[[ Dataset entries, beginning ]]

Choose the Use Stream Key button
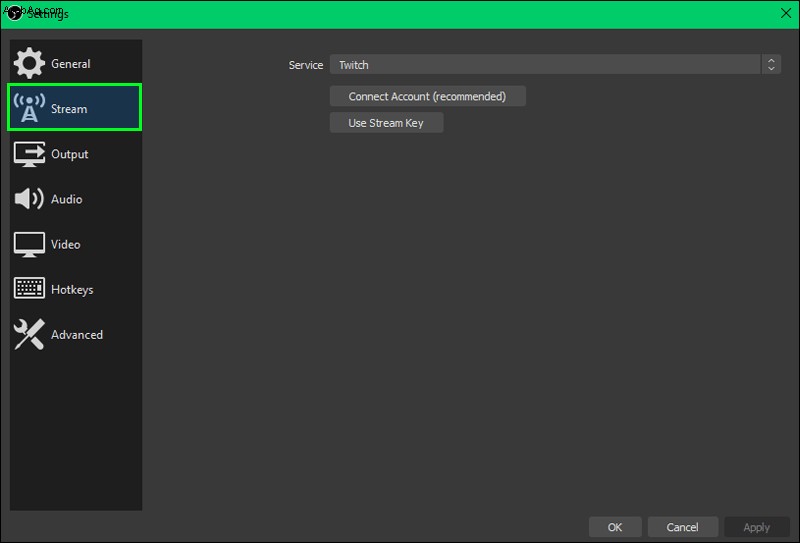 click(386, 123)
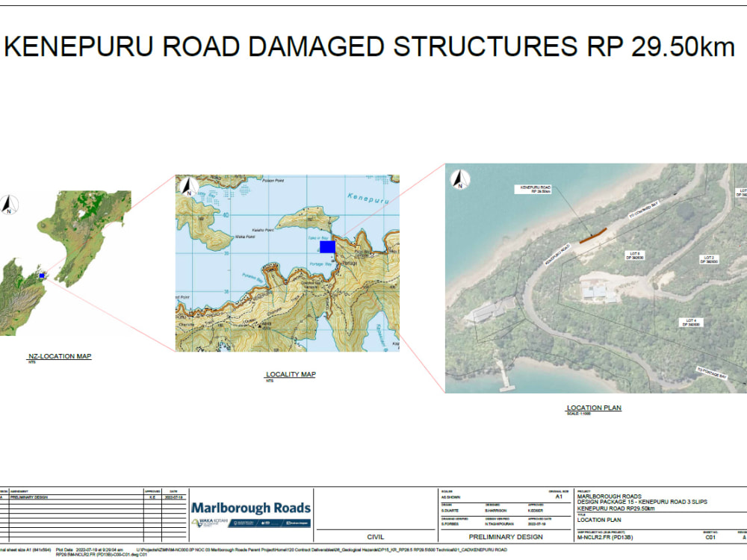Click the orange damaged structure marker on Kenepuru Road

pyautogui.click(x=592, y=236)
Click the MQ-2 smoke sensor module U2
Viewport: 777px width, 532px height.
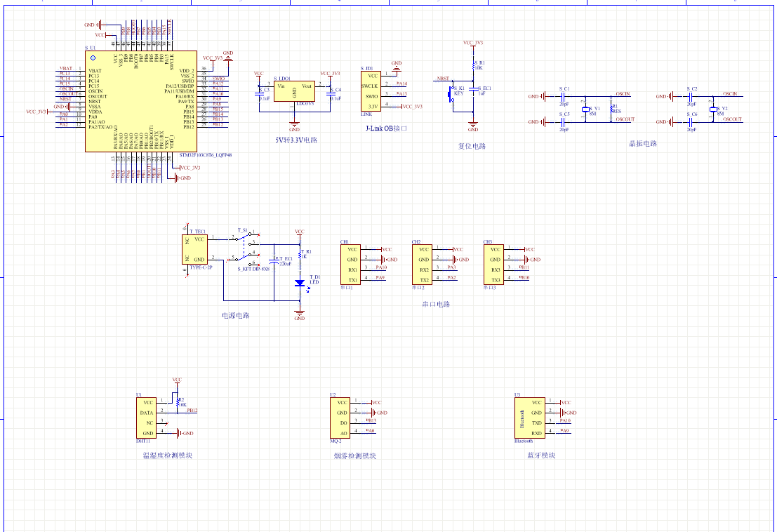coord(340,418)
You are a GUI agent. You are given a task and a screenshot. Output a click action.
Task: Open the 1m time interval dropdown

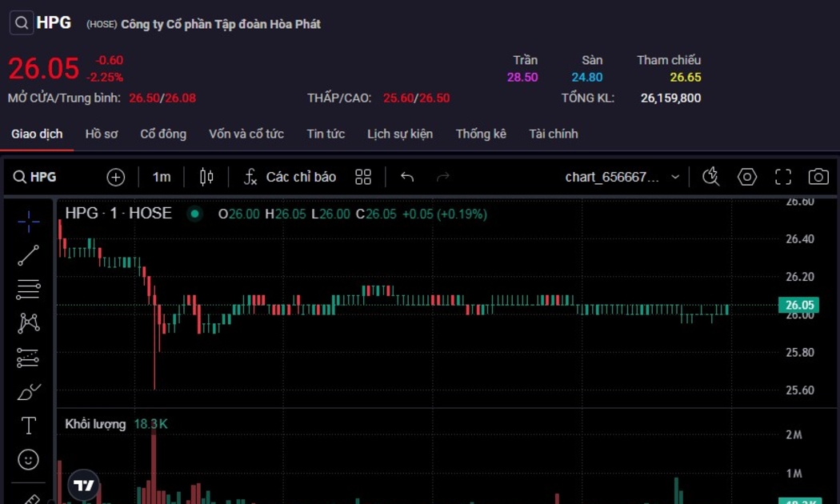[162, 177]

[[ Dataset entries, end ]]

Lines from the one containing "You are a GUI" through the final line of the entries above are to be retyped exactly, with every picture left out.

You are a GUI agent. You are given a task and a screenshot. Output a click action.
Task: Open the 1m time interval dropdown

[162, 177]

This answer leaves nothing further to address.